Chapter 3: Finite Markov Decision Processes

Basic Definitions

MDP is the most basic formulation of sequential decision process under the assumption of Markov property.

State: The state must include information about all aspects of the past agent-environment interaction that make a difference for the future.
Action
Reward: The reward defines what we want to achieve instead of how we want to achieve it.
Dynamics: $p(s', r | s, a)$
Return: Return is defined as some function of the reward sequence
For episodic tasks, we have $G_t = R_{t+1} + \cdots + R_T$
For continuing tasks, we have $G_t = R_{t+1} + \gamma R_{t+2} + \gamma^2 R_{t+3} + \cdots$
They can be unified under the same framework as $G_t = \sum_{k=0}^\infty \gamma^{k} R_{t+k+1}$ by adding an absorbing state with zero reward to the terminal of episodic tasks
The recursive form of return is $G_t = R_{t+1} + \gamma G_{t+1}$ , which forms the basis of Bellman equations

Further notes:

In the RL book, the reward obtained from taking action $A_t$ in state $S_t$ at time step $t$ is denoted as $R_{t+1}$ instead of $R_t$ ;
RL beyond MDP assumption is an important research topic (also discussed in the RL book)
The representation of the states and actions has a great influence on the learning process, but is beyond the scope of the RL book (many recent works actually focus on this topic)
The RL book focuses on scalar reward signal, but there are also some recent works focusing on multi-objective reward signal in vector form

Policies and Value Functions

Value function is the expected return of a state or a state-action pair
Policy is a mapping from states to the probabilities of selecting each possible action
Value functions are defined w.r.t. particular policies, i.e., $v_\pi (s) = \mathbb{E}_\pi [G_t | S_t = s], \quad q_\pi (s, a) = \mathbb{E}_\pi [G_t | S_t = s, A_t = a]$
Based on the simple relationships of $v_\pi (s) = \sum_a \pi (a | s) q_\pi (s, a), \quad q_\pi (s, a) = \sum_{s', r} p(s', r | s, a) \big [ r + \gamma v_\pi (s') \big ],$ we can derive the Bellman equation which expresses the relationship between the value of a state (state-action pair) and the values of its successor states (state-action pairs), i.e., $v_\pi (s) = \sum_a \pi (a | s) \sum_{s', r} p(s', r | s, a) \big [ r + \gamma v_\pi (s') \big ] \\ q_\pi (s, a) = \sum_{s', r} p(s', r | s, a) \big [ r + \gamma \sum_{a'} \pi (a' | s') q_\pi (s', a') \big ].$ The value function $v_\pi$ is the unique solution to its Bellman equation by solving a set of $|\mathcal{S}|$ linear equations. Notice that the assumption here is that the system dynamics $p(s', r | s, a)$ is known.
Another useful tool to visualize the recursive relationships of value functions is backup diagram.

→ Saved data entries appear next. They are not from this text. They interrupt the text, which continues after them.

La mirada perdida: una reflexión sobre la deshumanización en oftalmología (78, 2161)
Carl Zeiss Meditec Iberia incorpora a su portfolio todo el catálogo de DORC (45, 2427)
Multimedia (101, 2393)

Optimal Policies and Optimal Value Functions

Definition of a "better" policy: $\pi \geq \pi'$ if and only if $v_\pi (s) \geq v_{\pi'} (s)$ for all $s \in \mathcal{S}$ .
There always exists an optimal value function $v_*(s)$ and $q_*(s, a)$ and its corresponding optimal policies (potentially more than one) for MDPs. Intuitively, if a policy is not optimal, we can always improve the value of a state $s$ by changing the policy for this specific state. The improvement in the value of $s$ will then backpropagate to all the values of the states which can reach $s$ in the state transition graph. In this way, we can always achieve a better policy and gradually reach the optimal policy.
Based on the following simple relations, i.e., $v_\pi (s) = \sum_a \pi (a | s) q_\pi (s, a) \rightarrow v_*(s) = \max_{a \in \mathcal{A}(s)} q_*(s, a) \\ \quad q_\pi (s, a) = \sum_{s', r} p(s', r | s, a) \big [ r + \gamma v_\pi (s') \big ] \rightarrow q_*(s, a) = \sum_{s', r} p(s', r | s, a) \big [ r + \gamma v_*(s') \big ],$ we have the Bellman optimality equation without reference to any specific policy as $v_*(s) = \max_{a \in \mathcal{A}(s)} \sum_{s', r} p(s', r | s, a) \big [ r + \gamma v_*(s') \big ] \\ q_*(s, a) = \sum_{s', r} p(s', r | s, a) \big [ r + \gamma \max_{a'} q_*(s', a') \big ].$
The optimal policy can be easily derived by greedy search over the state values.
Solving the Bellman optimality equation requires solving $|\mathcal{S}|$ nonlinear equations based on the assumption of fully known system dynamics and Markov property. Even these two assmuptions are satisfied, solving the equations is still computationally infeasible when the state space is very large. Consequently, different RL methods mainly focus on how to solve the Bellman optimality equation approximately.

Further notes:
The MDP formulation of RL makes it closely related to (stochastic) optimal control.

Reinforcement learning adds to MDPs a focus on approximation and incomplete information for realistically large problems.

The online nature of reinforcement learning makes it possible to approximate optimal policies in ways that put more effor into learning to make good decisions for frequently encountered states, at the expense of less effort for infrequently encountered states.